I personally do not see anything special about the new year other than the opportunity it gives to start things afresh. Afterall, January 1, 2024, has twenty-four hours in its day like December 31, 2023. But the knowledge that the calendar has changed is a golden opportunity for anyone to flip the switch from old to new, good to bad or vice versa. Isn’t it worth rejoicing over that the earth has made another complete rotation around the sun? Indeed, it is.

This year, the Nigeria Ministry of Environment must flip the switch because 2024 is another opportunity to set things right for Nigeria’s blessed environment. Our vibrant culture and burgeoning economy are facing significant challenges that need urgent attention. From deforestation to pollution, Nigeria’s environmental landscape needs comprehensive and sustainable solutions, and this is another year to choose the path of progress.

Let’s quit the talk, the travels to environment workshops and conferences that haven’t yielded significant results, and initiation of projects that have failed to impact the lives of citizens.
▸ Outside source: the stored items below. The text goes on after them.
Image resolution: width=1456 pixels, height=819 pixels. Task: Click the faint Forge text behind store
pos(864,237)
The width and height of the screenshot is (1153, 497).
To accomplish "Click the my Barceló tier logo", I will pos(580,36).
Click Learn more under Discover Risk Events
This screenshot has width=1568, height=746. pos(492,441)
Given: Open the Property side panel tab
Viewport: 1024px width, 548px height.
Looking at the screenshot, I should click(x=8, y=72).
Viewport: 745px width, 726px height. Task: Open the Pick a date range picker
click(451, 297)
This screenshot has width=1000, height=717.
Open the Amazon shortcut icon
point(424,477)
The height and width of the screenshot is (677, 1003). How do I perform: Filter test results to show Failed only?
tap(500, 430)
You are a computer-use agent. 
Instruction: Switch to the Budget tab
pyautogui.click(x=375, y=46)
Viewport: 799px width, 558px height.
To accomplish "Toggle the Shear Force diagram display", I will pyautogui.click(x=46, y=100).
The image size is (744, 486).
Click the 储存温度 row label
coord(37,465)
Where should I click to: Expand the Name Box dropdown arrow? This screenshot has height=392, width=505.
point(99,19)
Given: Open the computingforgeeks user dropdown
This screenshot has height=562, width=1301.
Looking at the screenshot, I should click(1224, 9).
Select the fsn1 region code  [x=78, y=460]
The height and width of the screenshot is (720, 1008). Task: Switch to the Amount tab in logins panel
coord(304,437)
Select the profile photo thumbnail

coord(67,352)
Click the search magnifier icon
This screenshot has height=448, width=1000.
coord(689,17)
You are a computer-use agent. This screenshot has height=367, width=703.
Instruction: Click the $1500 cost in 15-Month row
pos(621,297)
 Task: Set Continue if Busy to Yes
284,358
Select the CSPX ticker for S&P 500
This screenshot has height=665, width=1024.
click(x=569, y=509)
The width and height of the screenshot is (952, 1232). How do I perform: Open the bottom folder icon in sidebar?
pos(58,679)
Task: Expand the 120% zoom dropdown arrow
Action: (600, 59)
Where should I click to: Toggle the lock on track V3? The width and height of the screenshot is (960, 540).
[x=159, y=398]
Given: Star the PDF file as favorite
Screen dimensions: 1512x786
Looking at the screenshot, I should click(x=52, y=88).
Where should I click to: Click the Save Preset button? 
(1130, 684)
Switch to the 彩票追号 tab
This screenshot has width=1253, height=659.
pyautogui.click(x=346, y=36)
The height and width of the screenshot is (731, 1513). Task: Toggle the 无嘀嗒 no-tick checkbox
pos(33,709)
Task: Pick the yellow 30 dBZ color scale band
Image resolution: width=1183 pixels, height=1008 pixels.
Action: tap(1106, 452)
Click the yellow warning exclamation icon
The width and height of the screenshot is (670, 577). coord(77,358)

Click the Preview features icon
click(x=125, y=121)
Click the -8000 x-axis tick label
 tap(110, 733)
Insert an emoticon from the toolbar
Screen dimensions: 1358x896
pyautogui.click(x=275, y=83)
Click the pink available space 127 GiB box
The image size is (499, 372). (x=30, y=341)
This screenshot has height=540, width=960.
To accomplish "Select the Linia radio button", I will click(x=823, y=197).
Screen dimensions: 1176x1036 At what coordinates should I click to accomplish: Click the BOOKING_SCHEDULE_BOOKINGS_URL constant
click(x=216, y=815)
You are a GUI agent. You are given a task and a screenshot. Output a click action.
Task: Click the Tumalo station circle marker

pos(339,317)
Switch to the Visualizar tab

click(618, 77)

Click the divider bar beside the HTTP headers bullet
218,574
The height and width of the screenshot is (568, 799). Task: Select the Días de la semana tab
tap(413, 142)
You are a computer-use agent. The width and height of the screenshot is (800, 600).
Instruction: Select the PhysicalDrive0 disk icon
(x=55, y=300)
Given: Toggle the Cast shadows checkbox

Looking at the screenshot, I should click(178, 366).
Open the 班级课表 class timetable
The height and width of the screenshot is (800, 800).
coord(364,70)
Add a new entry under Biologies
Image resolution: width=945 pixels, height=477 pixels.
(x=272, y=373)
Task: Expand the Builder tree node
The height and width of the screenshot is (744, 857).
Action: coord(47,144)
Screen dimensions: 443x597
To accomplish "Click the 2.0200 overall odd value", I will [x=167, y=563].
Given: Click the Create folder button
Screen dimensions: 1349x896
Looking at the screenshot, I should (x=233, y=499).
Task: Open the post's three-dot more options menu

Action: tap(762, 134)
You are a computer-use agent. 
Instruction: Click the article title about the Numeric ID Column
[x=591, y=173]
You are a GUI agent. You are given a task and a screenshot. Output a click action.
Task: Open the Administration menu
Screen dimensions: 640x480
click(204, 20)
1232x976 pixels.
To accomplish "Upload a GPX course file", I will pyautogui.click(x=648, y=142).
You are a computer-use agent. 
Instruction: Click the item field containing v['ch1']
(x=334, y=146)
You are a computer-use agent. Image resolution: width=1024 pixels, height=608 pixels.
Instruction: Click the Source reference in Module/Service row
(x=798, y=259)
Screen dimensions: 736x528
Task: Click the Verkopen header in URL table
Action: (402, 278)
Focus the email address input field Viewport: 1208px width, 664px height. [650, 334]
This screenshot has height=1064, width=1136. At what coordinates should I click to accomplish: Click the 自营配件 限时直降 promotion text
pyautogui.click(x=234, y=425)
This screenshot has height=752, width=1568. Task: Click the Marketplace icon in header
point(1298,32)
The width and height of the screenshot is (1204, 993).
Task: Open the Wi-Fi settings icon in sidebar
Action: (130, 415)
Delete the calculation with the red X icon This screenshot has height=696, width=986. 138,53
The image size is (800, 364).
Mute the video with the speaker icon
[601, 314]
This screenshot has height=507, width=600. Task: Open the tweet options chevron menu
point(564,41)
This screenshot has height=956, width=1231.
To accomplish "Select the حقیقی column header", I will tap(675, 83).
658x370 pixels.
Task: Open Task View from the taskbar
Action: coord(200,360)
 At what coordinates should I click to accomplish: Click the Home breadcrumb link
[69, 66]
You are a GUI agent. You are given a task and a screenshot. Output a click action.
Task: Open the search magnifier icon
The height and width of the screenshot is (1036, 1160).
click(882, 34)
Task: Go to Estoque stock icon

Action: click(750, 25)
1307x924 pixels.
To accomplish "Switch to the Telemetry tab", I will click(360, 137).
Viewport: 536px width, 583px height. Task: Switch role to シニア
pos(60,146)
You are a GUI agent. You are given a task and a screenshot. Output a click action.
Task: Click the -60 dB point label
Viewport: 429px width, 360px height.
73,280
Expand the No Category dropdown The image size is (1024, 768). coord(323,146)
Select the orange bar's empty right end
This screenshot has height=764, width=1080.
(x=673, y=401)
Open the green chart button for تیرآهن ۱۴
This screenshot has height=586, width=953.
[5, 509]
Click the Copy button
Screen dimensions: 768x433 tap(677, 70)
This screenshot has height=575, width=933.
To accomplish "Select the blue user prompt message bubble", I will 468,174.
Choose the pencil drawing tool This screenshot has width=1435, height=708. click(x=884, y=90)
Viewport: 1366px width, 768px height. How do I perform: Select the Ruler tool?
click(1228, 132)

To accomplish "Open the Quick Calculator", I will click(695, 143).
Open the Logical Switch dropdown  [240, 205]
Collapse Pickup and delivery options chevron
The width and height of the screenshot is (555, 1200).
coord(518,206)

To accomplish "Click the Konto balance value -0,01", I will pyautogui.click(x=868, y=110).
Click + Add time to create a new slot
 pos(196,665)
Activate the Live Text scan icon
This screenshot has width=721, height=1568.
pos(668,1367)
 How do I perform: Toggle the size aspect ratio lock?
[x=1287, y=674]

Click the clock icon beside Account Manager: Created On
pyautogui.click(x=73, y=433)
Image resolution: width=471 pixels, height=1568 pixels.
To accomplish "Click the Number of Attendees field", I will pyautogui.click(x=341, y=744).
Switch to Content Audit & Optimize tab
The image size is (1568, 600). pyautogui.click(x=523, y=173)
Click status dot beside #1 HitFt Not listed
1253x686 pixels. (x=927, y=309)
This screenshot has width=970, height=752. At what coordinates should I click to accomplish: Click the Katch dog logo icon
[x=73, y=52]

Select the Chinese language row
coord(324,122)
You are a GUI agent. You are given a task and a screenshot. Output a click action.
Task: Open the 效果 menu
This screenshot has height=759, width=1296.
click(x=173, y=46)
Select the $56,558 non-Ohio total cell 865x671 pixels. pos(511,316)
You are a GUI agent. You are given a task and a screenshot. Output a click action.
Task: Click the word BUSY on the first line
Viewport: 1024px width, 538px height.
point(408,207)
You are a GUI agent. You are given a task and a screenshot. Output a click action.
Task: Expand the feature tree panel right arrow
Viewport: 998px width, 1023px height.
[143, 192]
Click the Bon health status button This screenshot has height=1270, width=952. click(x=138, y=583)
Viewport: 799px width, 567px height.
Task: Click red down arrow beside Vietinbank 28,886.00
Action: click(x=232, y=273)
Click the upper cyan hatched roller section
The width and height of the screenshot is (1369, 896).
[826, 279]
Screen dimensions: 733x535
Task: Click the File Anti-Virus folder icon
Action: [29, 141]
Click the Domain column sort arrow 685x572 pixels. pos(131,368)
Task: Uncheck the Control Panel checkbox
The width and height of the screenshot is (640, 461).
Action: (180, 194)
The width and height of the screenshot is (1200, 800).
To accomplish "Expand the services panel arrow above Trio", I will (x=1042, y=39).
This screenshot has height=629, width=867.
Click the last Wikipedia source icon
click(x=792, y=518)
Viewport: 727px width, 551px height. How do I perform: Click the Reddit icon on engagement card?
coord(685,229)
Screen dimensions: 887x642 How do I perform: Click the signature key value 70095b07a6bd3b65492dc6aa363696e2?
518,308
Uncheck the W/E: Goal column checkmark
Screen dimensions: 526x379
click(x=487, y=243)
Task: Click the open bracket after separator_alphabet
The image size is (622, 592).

Our ministry of environment and its agencies must sit up and find the will to do their job as they ought to. Time will fail me to list all the environmental problems we still face in Nigeria, but I will attempt to discuss a few of them in subsequent paragraphs.

One of the foremost environmental concerns in Nigeria is the rampant deforestation that has been rampant over the years. Large swathes of pristine forests have been cleared for agriculture, logging, and urban expansion, causing almost irreparable damage to crucial biodiversity and disruption of the living ecosystems. This not only affects the unique ecosystems within the country but also contributes to global climate change. The government must prioritize conservation efforts and sustainable land management to preserve Nigeria’s rich biodiversity for future generations.

In addition, urbanization and industrialization have brought economic growth to Nigeria, but they have also left a heavy toll on the environment. Air pollution, largely driven by vehicular emissions and industrial activities, poses a severe threat to public health. In cities like Lagos and Port Harcourt, citizens are grappling with the adverse effects of poor air quality. Similarly, water pollution, often caused by improper waste disposal and industrial discharges, jeopardizes the safety of water sources, impacting both aquatic life and human well-being. Health is wealth and only a nation with healthy people can make large scale production that drives economic growth happen.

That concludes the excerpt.